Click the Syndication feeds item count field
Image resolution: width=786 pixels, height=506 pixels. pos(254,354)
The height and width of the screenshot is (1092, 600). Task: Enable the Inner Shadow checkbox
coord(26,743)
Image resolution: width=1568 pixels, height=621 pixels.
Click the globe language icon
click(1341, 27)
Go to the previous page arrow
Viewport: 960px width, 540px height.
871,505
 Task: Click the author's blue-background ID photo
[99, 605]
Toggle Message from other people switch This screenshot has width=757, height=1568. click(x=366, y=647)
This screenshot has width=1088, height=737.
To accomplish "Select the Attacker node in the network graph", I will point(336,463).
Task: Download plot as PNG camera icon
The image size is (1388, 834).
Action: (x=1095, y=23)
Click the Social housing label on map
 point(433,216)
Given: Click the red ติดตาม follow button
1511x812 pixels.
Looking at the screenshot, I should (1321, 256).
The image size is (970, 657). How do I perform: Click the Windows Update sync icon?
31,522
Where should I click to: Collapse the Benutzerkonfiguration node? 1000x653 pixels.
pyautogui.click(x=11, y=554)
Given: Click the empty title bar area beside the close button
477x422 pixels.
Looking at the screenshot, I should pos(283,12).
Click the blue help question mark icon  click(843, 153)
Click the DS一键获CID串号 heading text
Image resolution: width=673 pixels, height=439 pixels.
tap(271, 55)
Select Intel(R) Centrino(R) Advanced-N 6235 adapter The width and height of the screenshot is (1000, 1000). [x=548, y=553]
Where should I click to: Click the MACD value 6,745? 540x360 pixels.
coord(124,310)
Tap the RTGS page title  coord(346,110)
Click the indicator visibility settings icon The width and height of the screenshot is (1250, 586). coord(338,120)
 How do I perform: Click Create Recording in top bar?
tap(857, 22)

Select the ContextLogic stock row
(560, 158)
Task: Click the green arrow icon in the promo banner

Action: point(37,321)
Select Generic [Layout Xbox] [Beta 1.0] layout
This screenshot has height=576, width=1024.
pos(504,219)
⁂
## Your instructions
Transcribe the records in full, word for word.

## Task output
Click the Syndication feeds item count field
Image resolution: width=786 pixels, height=506 pixels. pos(254,354)
The height and width of the screenshot is (1092, 600). Task: Enable the Inner Shadow checkbox
coord(26,743)
Image resolution: width=1568 pixels, height=621 pixels.
Click the globe language icon
click(1341, 27)
Go to the previous page arrow
Viewport: 960px width, 540px height.
871,505
 Task: Click the author's blue-background ID photo
[99, 605]
Toggle Message from other people switch This screenshot has width=757, height=1568. click(x=366, y=647)
This screenshot has width=1088, height=737.
To accomplish "Select the Attacker node in the network graph", I will point(336,463).
Task: Download plot as PNG camera icon
The image size is (1388, 834).
Action: (x=1095, y=23)
Click the Social housing label on map
 point(433,216)
Given: Click the red ติดตาม follow button
1511x812 pixels.
Looking at the screenshot, I should (1321, 256).
The image size is (970, 657). How do I perform: Click the Windows Update sync icon?
31,522
Where should I click to: Collapse the Benutzerkonfiguration node? 1000x653 pixels.
pyautogui.click(x=11, y=554)
Given: Click the empty title bar area beside the close button
477x422 pixels.
Looking at the screenshot, I should pos(283,12).
Click the blue help question mark icon  click(843, 153)
Click the DS一键获CID串号 heading text
Image resolution: width=673 pixels, height=439 pixels.
tap(271, 55)
Select Intel(R) Centrino(R) Advanced-N 6235 adapter The width and height of the screenshot is (1000, 1000). [x=548, y=553]
Where should I click to: Click the MACD value 6,745? 540x360 pixels.
coord(124,310)
Tap the RTGS page title  coord(346,110)
Click the indicator visibility settings icon The width and height of the screenshot is (1250, 586). coord(338,120)
 How do I perform: Click Create Recording in top bar?
tap(857, 22)

Select the ContextLogic stock row
(560, 158)
Task: Click the green arrow icon in the promo banner

Action: point(37,321)
Select Generic [Layout Xbox] [Beta 1.0] layout
This screenshot has height=576, width=1024.
pos(504,219)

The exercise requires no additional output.